There is no controversy about the fact that ribs do imitate sticks. The experts on both sides agree to this. The dispute is about the fickleness of the rib. Defendant’s experts contend that after the age of sixteen she will no longer regard “green sticks” with a favorable eye, but turns to the dry stick and will sympathize with it only, while plaintiff’s experts maintain that she is not so perversely fickle as to withdraw all of her favors, from the green stick and bestdw all of her affection upon the dry, but even at the advanced age of sixty-nine years she has been known, as in this instance, to imitate the green stick. It has ever been thus, for we are told in ancient writings that Eve turned from Adam, the lord of all creation and the proprietor of Paradise, and listened to the blandishments of the *610Devil. But we are not going to slander our grandmother, and we hate the cowardly hypocrites who lay all the sins of the world at her door. But we all know that in the vicissitudes of fortune and the mutations of time all things change, ribs not excepted. But we do not think that these changes are, in the case of ribs, uniform as to time, but are dependent somewhat upon the strength, character and environment of the particular rib or ribs, and we must decline to lay down an ironclad rule to settle for all ages when, if at all, a rib under the process of fracture, will not imitate a green stick undergoing the same process.
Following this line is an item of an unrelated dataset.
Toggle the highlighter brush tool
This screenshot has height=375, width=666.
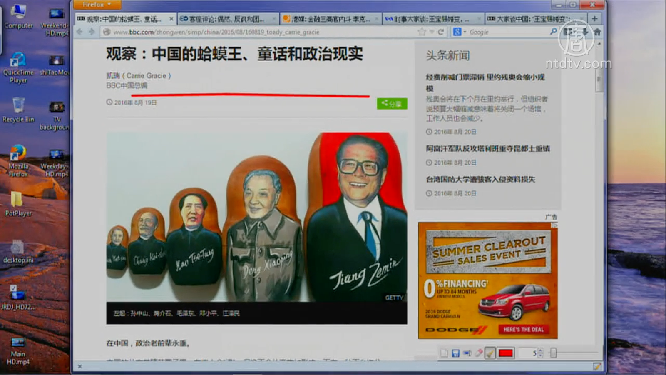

In respect to the ribs in this case, their history, their age and all the facts concerning them were testified to by the witnesses in the presence and hearing of the jury. That body of men was in a better position, and they were better able to understand and weigh the evidence than we are, and it was their province to decide whether or not these particular ribs were injured. They found, not without evidence but on substantial evidence, that one of these ribs was broken and two others partially broken. There was strong countervailing evidence, but that is not material with us. Where there is substantial evidence to support the verdict it is our duty to uphold it, however strong may be the evidence the other way. To set aside verdicts because against the evidence is the province of the trial court, not ours; ours is to permit verdicts of juries to stand unless there is no substantial evidence to support them.

3. The interlineation of the word “voluntarily” in instructions numbers two and three, asked by defendant, did not in the least change their meaning and furnishes no ground for complaint. The instructions .given were full and complete, appropriate to the issues .and were hypothecated on the evidence and fully covered the entire case.

The case was tried without error and the judgment is affirmed.

Barclay and Goode, JJ., concur.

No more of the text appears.